Айзек Азимов - Миры Айзека Азимова
В свое время Бейли читал об этом. Он слышал, как многие выражали недовольство изобретением атомного реактора. Он и сам сетовал на это, когда уставал или когда что-то не ладилось. Человек всегда чем-то недоволен. В угольном веке люди ворчали по поводу изобретения парового двигателя. В одной из пьес Шекспира герой возмущался тем, что кто-то изобрел порох. А через тысячу лет найдутся такие, что будут недовольны изобретением позитронного мозга. Пошло оно все к черту!

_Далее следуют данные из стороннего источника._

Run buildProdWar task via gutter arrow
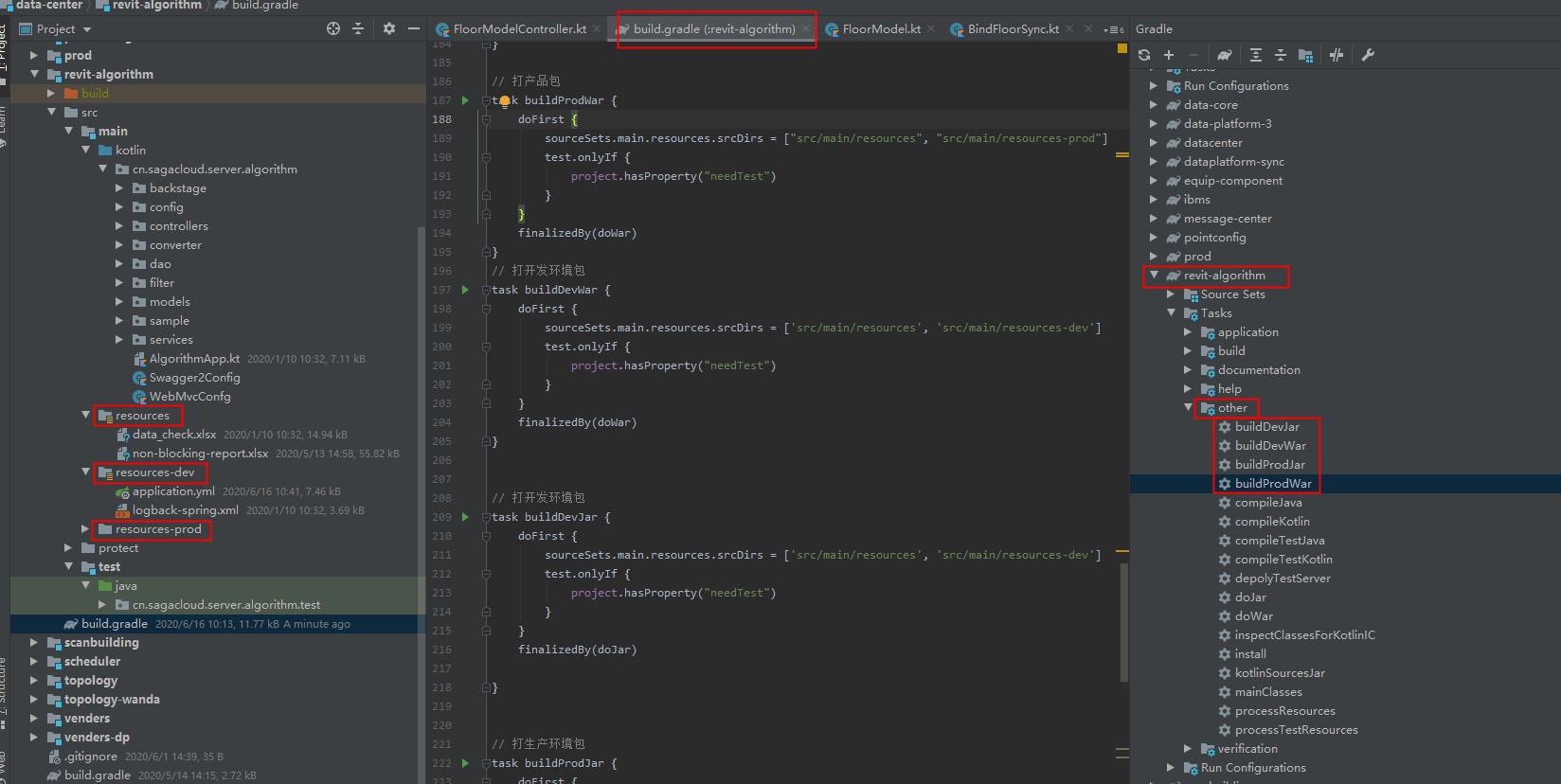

— Послушайте, Джулиус… — решительно начал Бейли. (Обычно он не позволял себе фамильярничать с комиссаром в рабочие часы, сколько бы тот ни обращался к нему просто по имени, но что-то в сегодняшнем разговоре, казалось, тянуло его перейти на более доверительный тон.) — Послушайте, Джулиус, чего вы ходите вокруг да около? Можно подумать черт знает что. Скажите, наконец, в чем дело? Зачем вы меня вызвали?
— Не спешите, Лайдж. Я непременно открою вам тайну. Позвольте только сделать это так, как я задумал. У нас… неприятности.
— Еще бы. Ничего другого на этой планете и не происходит. Опять что-нибудь с роботами?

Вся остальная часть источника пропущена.